◆ DOCUMENT
◇ ◇ ◇

Gerry Gutierrez' Update



The Yes Jesus book # 8 “Our Father who art in Heaven.”


 

“This, then, is how you should pray”

 

“Our Father who art in Heaven”

 

Day one

 

The cry of an infant is a prayer to his parents. 

A baby cries when he is hungry, and then is fed. 

A baby cries when he is sleepy and is put down for a nap.

A baby cries when he is wet and the diaper is changed.

A baby cries when he has gases and needs to burp. 

A baby cries when he is scared and parents comfort him. 

The cry is designed for the parents' ear only. 

The cry of a baby is not for a stranger. 

The cry of a baby cannot be ignored by parents.

The cry of a baby has power on the parents. 

 

Prayer generates communion with God just as does the crying of a suckling baby with her loving and ever ready mother. 

 

The privilege of a child is to have parents. 

The responsibility of a parent is to care for a child.

When privilege and responsibility meet, 

Sweet communion is lived to its fullness. 

Then, this is how you should pray: 

“Our Father who art in Heaven”

 


 

“This, then, is how you should pray”

 

“Our Father who art in Heaven”

 

Page two

 

“Our” is a possessive pronoun that indicates that whatsoever follows that word belongs indisputably to the speaker in no other realm but on his mind. 

 

It is a statement of a consumed fact that the subject and the predicate belong to each other intimately as only a son and a father can be. 

 

Newborn triplets who were inside their mother's womb, once outside; they are still insignificant before their mother but can rightfully claim ownership and possession of “their mother” or as tiny humans claim this planet as “our world”. 

 

In the same way believers claim God the creator of all as “Our Father” For us there is no other father and that “Father in Heaven” is “Ours.” 

 

The only foundation over which we cry and pray is because God is “Our Father.” Jesus said: “This, then, is how you should pray. “Our Father who art in Heaven.”

◇ ◇ ◇

◆ DATA SEGMENT

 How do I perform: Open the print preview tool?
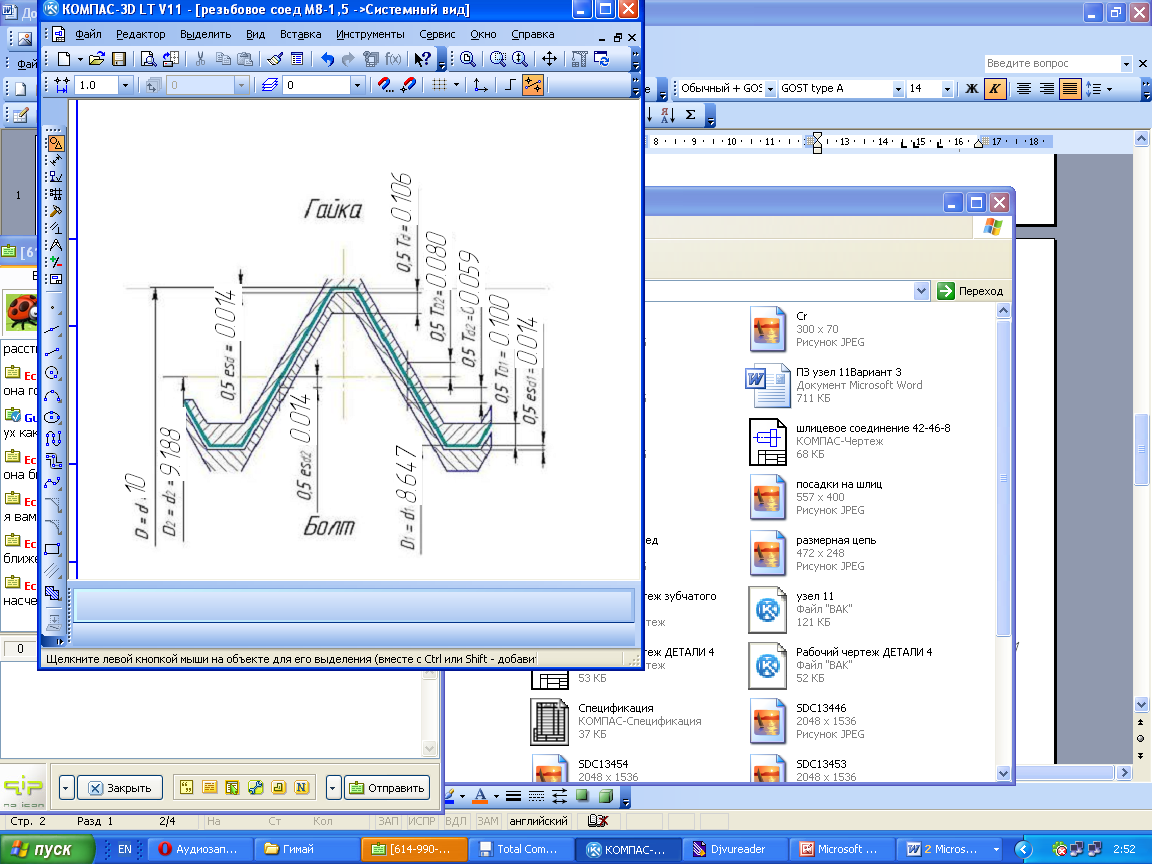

◇ ◇ ◇

◆ EXERCISE INSTRUCTIONS
1) Say whether each statement below agrees with the prayer text, answering yes or no and quoting the words from the text that decide it: (a) a baby's cry is meant for a stranger to hear; (b) "Our" is described as a possessive pronoun; (c) the responsibility of a child is to care for a parent.
2) Duplicate the part of the prayer text that begins at the words "A baby cries when he is wet" and stops after the words "for a stranger.".
3) Continue the prayer text with the next part, starting after its final sentence.

◆ FINAL ANSWERS
1)
(a) No: "The cry of a baby is not for a stranger."
(b) Yes: "“Our” is a possessive pronoun"
(c) No: "The responsibility of a parent is to care for a child."

2)
A baby cries when he is wet and the diaper is changed.

A baby cries when he has gases and needs to burp. 

A baby cries when he is scared and parents comfort him. 

The cry is designed for the parents' ear only. 

The cry of a baby is not for a stranger.

3)
 


 

“This, then, is how you should pray”

 

“Our Father who art in Heaven”

 

Page three

 

We have something that is “Ours.” To believe what we have in God is the foundation of our prayers. 

 

Our father in heaven has a mansion that the heavens of the heavens cannot contain. We are the smallest dust of the universe and the creator of the Universe is “Our father” of  “us.” 

He is in heaven yet he dwells in a small house that he loves and that is our hearts. Our body is a house where the infinite and eternal God has made His temple. 

 

As in the word of David: “One thing Jesus – has spoken, but two things have I heard.”

 

Jesus is teaching us to address God as our Father at the same time he is revealing to us that “We are his children” and that is what we are to God, thanks to Jesus. 

 

This, then, is how you should pray: “Our Father who art in Heaven”

 


 

“This, then is how you should pray”

 

“Our Father who art in Heaven”

 

Page four

 

Jesus taught His disciples to pray not in singular.

But in plural “Our Father” not “My Father.”

Jesus requires of His disciples to come together in small groups of two or three in agreement according to His will and ask whatever they want and it is given to them.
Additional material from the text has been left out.